01 December 2006

Recensione: Identità e Violenza, di Amartya Sen, *****

Questo libro sviluppa in modo elegante e convincente un tema principale: avere un'unica identità, non importa quale, è sbagliato e pericoloso. La maggior parte di noi non ha una sola identità, ma molte. Se una di esse sovrasta le altre, e quindi noi ci identifichiamo solo o soprattutto in essa, vuol dire che stiamo prendendo una direzione pericolosa, che porterà all'esclusione di quelli che non appartengono a quella identità anche se con loro potremmo condividerne altre. Questo processo di esclusione porta facilmente al conflitto e alla guerra.

Io sono un uomo, che durante la sua vita è stato o è ancora cittadino italiano, agnostico secolare, studente per molti anni negli USA, filosoficamente scettico, politicamente cinico, economista dilettante, burocrate internazionale, analista di questioni strategiche e militari, subacqueo, fotografo, consulente, eterossessuale, difensore delle libertà civili individuali, oppositore della pena di morte, credente in valori universali, esistenzialista, attratto fortemente dal buddismo, amante della musica classica e del jazz freddo, detestatore della musica heavy metal e che guarda la TV (tranne la coppa del mondo di calcio!), a favore della scelta della donna in materia di aborto, a favore del controllo delle nascite libero ma non imposto come in Cina, che odia le sigarette ma ama le sue pipe, e ho ancora tanti altri aspetti della mia identità che sarebbe troppo lungo citare qui.

Quindi posso identificarmi con tante categorie di essere umani, sono tutti come cerchi parzialmente sovrapposti. Nel loro insieme, essi creano la mia personale identità, per cui mi viene facile essere tollerante, perché posso condividere una o più di queste categorie con la maggior parte della gente a questo mondo!

Se, tuttavia, uno dovesse scegliere, o essere manipolato a scegliere, una singola identità come l'unica, o la principale, per definire se stesso, diventerebbe difficile capire quelli che non condividono quella scelta, che sono fuori da quel cerchio, che non sono "identici" a noi, e questo porterebbe inevitabilmente al conflitto.


Gli uomini si ammazzano per la religione, per il calcio, per la legislazione sull'aborto, per la lingua, l'origine etnica e altre ragioni meno importanti quando una di queste ragioni diventa l'unica o la principale definizione della propria identità.

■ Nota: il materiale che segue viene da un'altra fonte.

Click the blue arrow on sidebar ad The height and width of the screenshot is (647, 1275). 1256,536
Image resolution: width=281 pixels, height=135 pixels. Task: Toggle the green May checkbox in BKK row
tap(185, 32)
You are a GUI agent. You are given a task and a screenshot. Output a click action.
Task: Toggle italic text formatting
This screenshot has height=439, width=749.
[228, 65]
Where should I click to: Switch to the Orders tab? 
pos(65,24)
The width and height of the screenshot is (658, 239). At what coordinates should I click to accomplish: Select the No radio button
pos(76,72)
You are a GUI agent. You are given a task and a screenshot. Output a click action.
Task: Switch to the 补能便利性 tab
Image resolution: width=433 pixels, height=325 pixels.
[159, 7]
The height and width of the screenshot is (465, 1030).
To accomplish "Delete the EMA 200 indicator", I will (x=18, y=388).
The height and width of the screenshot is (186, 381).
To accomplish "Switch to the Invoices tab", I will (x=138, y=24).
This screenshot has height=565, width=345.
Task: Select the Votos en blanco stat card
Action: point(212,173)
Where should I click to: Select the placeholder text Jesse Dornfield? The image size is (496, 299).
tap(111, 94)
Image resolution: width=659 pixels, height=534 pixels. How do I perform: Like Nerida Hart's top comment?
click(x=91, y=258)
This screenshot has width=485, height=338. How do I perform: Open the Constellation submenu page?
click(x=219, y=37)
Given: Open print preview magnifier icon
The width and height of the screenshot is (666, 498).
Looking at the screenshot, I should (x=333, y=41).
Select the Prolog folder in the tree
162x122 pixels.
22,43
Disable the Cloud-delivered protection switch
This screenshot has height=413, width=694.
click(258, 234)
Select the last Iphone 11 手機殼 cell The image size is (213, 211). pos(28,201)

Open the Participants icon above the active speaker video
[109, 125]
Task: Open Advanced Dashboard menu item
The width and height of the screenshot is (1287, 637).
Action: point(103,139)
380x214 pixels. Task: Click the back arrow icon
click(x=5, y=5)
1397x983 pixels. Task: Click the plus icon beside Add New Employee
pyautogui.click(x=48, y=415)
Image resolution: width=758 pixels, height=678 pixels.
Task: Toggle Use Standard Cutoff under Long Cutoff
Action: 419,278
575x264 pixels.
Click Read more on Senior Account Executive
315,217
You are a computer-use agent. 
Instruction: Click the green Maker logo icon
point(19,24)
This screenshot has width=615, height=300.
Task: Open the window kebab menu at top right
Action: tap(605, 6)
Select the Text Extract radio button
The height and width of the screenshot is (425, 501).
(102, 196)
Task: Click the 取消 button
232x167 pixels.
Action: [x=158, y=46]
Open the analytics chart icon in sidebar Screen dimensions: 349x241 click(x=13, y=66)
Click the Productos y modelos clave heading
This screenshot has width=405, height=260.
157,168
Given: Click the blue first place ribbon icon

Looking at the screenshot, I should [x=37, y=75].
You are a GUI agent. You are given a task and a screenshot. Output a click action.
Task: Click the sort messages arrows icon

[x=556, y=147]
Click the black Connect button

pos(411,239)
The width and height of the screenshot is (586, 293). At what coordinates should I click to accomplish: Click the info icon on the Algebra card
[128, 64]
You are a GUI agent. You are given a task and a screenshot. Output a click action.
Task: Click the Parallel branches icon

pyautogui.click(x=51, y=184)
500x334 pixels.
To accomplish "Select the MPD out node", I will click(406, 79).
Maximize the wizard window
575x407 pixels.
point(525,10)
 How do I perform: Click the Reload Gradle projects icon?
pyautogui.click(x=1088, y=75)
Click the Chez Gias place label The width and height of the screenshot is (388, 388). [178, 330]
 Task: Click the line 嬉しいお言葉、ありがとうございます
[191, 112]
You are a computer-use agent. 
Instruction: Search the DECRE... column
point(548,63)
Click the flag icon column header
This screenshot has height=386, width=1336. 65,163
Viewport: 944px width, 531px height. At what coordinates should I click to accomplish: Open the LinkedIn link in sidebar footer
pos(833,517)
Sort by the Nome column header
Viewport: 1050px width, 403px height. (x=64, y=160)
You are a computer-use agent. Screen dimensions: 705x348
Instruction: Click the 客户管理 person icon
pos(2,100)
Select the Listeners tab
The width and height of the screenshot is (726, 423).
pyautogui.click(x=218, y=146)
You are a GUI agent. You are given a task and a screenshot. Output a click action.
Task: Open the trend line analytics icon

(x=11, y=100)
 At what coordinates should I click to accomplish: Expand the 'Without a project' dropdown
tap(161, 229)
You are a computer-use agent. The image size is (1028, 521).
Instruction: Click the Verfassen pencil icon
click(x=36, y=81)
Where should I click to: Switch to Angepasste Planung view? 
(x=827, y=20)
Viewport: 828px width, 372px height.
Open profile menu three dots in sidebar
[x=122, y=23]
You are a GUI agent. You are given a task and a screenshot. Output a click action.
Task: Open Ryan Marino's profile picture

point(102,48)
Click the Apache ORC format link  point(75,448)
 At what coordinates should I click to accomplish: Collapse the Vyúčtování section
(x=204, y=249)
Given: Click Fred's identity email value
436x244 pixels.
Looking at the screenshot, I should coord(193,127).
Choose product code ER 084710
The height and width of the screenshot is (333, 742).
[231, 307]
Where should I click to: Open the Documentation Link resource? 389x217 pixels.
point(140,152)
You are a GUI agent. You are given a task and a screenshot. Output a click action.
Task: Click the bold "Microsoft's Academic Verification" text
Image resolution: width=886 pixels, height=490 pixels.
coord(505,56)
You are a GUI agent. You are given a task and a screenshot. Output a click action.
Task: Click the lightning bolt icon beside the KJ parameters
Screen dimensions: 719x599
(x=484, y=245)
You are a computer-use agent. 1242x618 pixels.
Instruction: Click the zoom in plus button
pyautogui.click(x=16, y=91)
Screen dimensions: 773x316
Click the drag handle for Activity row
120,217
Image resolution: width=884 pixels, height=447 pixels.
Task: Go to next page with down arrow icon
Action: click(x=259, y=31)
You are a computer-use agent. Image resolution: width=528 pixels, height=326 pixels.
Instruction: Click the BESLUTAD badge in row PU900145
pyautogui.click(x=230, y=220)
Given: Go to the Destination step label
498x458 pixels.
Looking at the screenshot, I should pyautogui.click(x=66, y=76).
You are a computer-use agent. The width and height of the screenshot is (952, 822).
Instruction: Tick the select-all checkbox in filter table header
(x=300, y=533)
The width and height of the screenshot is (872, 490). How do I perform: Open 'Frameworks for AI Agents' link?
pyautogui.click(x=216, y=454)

Quando ho finito di leggere questo libro sono arrivato alla conclusione che non ho proprio una mia identità precisa, o forse ho una sorta di "metaidentità", il risultato del mio specifico cocktail di identità parziali. Questo mi rende unico ed allo stesso tempo compatibile con altre metadentità del mondo. Posso essere a casa mia in qualunqu luogo perche il mio "io" è costituito di idee, abitudini e retaggi culturali che vengono da tante parti del mondo. Forse ho perso le mie radici, ma non me ne duole perché ho acquisito forti ali!